Task directions:
Every line in the entries where "Handmade" is found should be copied.

Data:
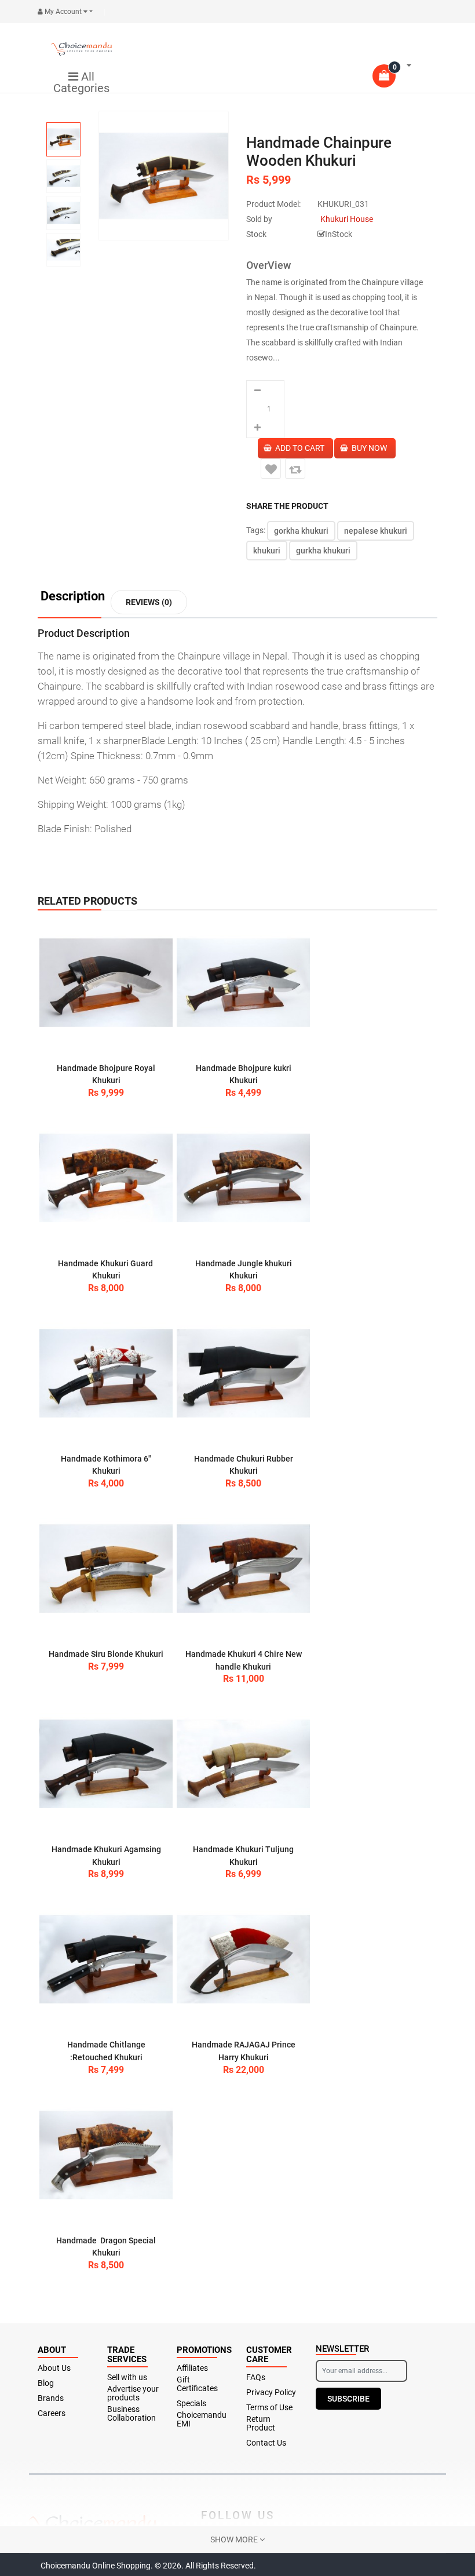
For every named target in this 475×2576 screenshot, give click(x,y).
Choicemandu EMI (201, 2419)
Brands (51, 2398)
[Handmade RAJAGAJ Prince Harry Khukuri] (243, 1959)
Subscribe (348, 2398)
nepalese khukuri (375, 530)
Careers (51, 2413)
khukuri (266, 550)
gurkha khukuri (323, 550)
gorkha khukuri (301, 530)
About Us (54, 2368)
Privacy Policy (271, 2392)
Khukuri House (346, 219)
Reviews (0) (149, 602)
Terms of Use (269, 2407)
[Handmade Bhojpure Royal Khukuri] (106, 983)
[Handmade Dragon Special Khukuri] (106, 2155)
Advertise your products (133, 2393)
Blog (46, 2383)
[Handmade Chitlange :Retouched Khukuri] (106, 1959)
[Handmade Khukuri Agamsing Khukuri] (106, 1764)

Exercise result:
[Handmade RAJAGAJ Prince Harry Khukuri] (243, 1959)
[Handmade Bhojpure Royal Khukuri] (106, 983)
[Handmade Dragon Special Khukuri] (106, 2155)
[Handmade Chitlange :Retouched Khukuri] (106, 1959)
[Handmade Khukuri Agamsing Khukuri] (106, 1764)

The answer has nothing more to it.